Scrape the skin with a small knife to remove any impurities. Remove any stray hairs with clean tweezers. Rinse well and set aside.
Add water to a wok or shallow frying pan; just enough water to cover about 1cm of the pork belly when submerged. Bring to a rolling boil over high heat.
Slowly lower the pork belly skin-side down into the boiling water. Remove after about 10 seconds. Pat the skin thoroughly dry.
Using a sharp pointed knife or a meat tenderizer with spikes, poke holes across the ENTIRE surface of the skin. The more holes, the better! Be careful to puncture the skin only, not the meat.
In a small bowl, mix together the five spice powder, rose wine, white pepper, and 1 teaspoon of salt into a paste.
Rub the marinade thoroughly and evenly over the meat side of the pork belly, including the sides. Do not put the marinade on the skin.
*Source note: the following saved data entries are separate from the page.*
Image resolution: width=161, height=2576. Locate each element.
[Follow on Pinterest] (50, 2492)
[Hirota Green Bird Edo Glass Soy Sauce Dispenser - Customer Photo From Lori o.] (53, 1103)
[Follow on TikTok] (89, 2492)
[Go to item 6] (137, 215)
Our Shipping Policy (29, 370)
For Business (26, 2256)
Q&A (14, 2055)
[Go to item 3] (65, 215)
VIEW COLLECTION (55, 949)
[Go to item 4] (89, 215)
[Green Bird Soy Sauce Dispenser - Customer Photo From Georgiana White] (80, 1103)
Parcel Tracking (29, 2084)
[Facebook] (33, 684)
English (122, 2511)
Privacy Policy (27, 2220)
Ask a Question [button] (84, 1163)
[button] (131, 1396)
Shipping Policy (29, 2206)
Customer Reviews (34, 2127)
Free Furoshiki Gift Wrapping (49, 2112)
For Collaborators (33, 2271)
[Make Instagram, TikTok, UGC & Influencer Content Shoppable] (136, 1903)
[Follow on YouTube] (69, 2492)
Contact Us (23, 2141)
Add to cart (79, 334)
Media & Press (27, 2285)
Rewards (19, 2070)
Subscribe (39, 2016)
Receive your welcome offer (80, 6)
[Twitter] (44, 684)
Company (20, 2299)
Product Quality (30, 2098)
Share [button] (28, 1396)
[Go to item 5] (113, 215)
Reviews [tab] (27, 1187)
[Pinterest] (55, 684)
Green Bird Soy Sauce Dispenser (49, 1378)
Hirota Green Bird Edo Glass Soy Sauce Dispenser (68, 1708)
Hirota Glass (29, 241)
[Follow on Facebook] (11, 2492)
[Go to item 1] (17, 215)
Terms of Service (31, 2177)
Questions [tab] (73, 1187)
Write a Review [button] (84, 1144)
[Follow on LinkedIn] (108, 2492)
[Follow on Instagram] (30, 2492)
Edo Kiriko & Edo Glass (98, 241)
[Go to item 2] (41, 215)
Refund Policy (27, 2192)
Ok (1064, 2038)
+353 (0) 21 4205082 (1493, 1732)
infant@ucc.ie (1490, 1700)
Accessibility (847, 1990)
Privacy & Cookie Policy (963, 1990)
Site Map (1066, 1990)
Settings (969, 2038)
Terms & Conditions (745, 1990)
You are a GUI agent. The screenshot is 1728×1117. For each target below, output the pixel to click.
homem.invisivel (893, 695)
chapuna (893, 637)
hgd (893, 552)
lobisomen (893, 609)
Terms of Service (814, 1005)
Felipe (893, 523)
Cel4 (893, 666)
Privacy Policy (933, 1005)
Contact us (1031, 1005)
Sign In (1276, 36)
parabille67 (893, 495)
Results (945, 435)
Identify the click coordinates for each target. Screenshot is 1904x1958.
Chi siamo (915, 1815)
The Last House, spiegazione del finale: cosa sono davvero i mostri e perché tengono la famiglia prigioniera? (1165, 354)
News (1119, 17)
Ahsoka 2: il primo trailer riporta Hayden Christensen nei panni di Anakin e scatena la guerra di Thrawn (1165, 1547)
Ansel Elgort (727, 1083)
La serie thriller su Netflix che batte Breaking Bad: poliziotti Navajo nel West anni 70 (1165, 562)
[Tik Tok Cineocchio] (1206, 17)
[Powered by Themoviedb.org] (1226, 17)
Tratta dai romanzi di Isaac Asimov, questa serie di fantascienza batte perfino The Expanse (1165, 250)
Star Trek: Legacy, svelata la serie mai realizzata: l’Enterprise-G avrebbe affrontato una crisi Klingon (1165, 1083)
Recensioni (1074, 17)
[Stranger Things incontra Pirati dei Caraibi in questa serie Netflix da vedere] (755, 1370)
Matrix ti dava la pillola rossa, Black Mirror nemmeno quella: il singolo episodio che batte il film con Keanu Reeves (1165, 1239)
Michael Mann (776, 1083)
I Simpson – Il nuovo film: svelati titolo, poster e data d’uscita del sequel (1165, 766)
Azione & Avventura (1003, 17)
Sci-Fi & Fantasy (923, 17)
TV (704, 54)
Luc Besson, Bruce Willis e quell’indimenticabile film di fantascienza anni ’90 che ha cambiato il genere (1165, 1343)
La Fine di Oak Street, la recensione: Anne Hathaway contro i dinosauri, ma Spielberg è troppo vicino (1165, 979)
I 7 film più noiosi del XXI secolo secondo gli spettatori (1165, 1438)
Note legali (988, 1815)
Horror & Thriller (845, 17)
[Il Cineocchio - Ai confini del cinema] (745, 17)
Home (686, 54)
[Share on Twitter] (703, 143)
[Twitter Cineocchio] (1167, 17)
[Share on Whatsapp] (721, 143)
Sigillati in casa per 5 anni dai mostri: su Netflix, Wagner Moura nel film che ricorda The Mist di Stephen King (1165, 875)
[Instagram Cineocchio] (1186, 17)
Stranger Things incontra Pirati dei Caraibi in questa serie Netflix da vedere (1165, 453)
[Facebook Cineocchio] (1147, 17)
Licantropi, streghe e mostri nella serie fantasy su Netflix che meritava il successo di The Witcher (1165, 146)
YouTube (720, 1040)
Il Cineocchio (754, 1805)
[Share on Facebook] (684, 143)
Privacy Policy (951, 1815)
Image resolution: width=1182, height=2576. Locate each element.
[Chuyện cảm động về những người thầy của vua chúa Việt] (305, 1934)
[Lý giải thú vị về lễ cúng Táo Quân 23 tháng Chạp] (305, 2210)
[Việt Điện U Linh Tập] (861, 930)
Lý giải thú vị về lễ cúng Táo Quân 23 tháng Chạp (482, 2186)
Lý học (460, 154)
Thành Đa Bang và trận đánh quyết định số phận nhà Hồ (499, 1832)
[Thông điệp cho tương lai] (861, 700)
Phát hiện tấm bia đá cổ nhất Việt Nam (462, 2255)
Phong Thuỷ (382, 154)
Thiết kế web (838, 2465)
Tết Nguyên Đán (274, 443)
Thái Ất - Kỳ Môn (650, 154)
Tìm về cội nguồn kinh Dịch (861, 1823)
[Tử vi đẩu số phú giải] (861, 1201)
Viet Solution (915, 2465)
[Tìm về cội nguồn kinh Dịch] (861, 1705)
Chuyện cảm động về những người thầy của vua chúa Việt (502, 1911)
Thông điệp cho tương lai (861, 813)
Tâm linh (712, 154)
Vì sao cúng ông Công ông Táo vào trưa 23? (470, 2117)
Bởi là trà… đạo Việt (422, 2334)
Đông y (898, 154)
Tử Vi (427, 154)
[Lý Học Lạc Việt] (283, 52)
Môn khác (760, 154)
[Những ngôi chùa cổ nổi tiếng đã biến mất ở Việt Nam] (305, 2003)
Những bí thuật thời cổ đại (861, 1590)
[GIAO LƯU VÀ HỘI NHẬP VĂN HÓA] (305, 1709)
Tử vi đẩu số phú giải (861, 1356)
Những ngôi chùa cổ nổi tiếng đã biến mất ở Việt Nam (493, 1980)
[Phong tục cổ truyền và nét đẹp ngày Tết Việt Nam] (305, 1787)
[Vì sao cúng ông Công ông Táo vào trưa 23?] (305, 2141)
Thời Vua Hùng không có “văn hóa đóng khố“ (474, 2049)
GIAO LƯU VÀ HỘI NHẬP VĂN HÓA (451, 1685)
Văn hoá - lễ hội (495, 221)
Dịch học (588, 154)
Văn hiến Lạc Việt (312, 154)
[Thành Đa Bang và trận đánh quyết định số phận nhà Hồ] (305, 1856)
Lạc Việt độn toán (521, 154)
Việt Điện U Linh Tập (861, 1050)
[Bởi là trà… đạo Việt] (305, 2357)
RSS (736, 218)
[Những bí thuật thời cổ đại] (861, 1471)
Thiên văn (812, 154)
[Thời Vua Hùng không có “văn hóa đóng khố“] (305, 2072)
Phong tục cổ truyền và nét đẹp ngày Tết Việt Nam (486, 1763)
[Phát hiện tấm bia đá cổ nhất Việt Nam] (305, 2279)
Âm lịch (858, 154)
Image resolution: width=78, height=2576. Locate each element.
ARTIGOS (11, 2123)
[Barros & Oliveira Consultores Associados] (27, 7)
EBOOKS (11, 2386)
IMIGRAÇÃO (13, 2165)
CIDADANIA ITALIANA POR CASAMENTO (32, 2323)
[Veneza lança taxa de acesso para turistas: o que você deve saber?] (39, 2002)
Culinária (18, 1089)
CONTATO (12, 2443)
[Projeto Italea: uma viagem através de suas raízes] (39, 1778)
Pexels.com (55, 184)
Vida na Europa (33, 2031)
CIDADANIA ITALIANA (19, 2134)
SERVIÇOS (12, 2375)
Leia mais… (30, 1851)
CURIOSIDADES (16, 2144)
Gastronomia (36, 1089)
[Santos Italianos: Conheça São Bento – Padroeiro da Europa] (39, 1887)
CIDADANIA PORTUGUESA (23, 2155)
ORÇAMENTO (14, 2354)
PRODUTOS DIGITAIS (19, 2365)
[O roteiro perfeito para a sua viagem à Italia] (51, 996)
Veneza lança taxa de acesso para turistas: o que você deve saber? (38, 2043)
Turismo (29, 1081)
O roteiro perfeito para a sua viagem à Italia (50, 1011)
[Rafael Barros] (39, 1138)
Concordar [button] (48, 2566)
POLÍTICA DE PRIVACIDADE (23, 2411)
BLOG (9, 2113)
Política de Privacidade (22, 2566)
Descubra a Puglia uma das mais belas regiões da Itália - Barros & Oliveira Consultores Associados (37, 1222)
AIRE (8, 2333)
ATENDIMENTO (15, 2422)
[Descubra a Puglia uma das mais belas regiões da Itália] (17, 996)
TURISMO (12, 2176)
Place the pork belly skin-side up, uncovered, on a plate or tray and refrigerate for at least 30 minutes (overnight for best results)
When ready to roast, preheat your oven to 375°F. Line a baking sheet with aluminum foil and place a wire rack on top.
Take the pork belly out of the fridge and rub the remaining ½ teaspoon of salt evenly over the skin. Place skin-side up on the wire rack.
Roast on the center rack of your oven for 40 minutes.
Remove from the oven and move the oven rack up closer to the broiler. Place the pork belly back in the oven and increase the temperature to 450°F.
Keep a close eye on the skin. It will start to bubble and blister within a few minutes. As soon as the entire surface is golden brown and gloriously blistered (about 10 minutes), remove from the oven immediately.
Allow the pork belly to rest for 15 minutes before cutting. To cut, place the pork belly skin-side down and cut from the meat side through the skin for cleaner, neater pieces.
Serve with steamed rice and Chinese style hot mustard. Enjoy!
Notes
Cutting and storing tip: Only cut what you plan to serve immediately. Store the remaining pork belly as a whole block in an airtight container in the fridge. It keeps better, is easier to store, and you'll get much crispier results when reheating. Simply slice off portions as you need them!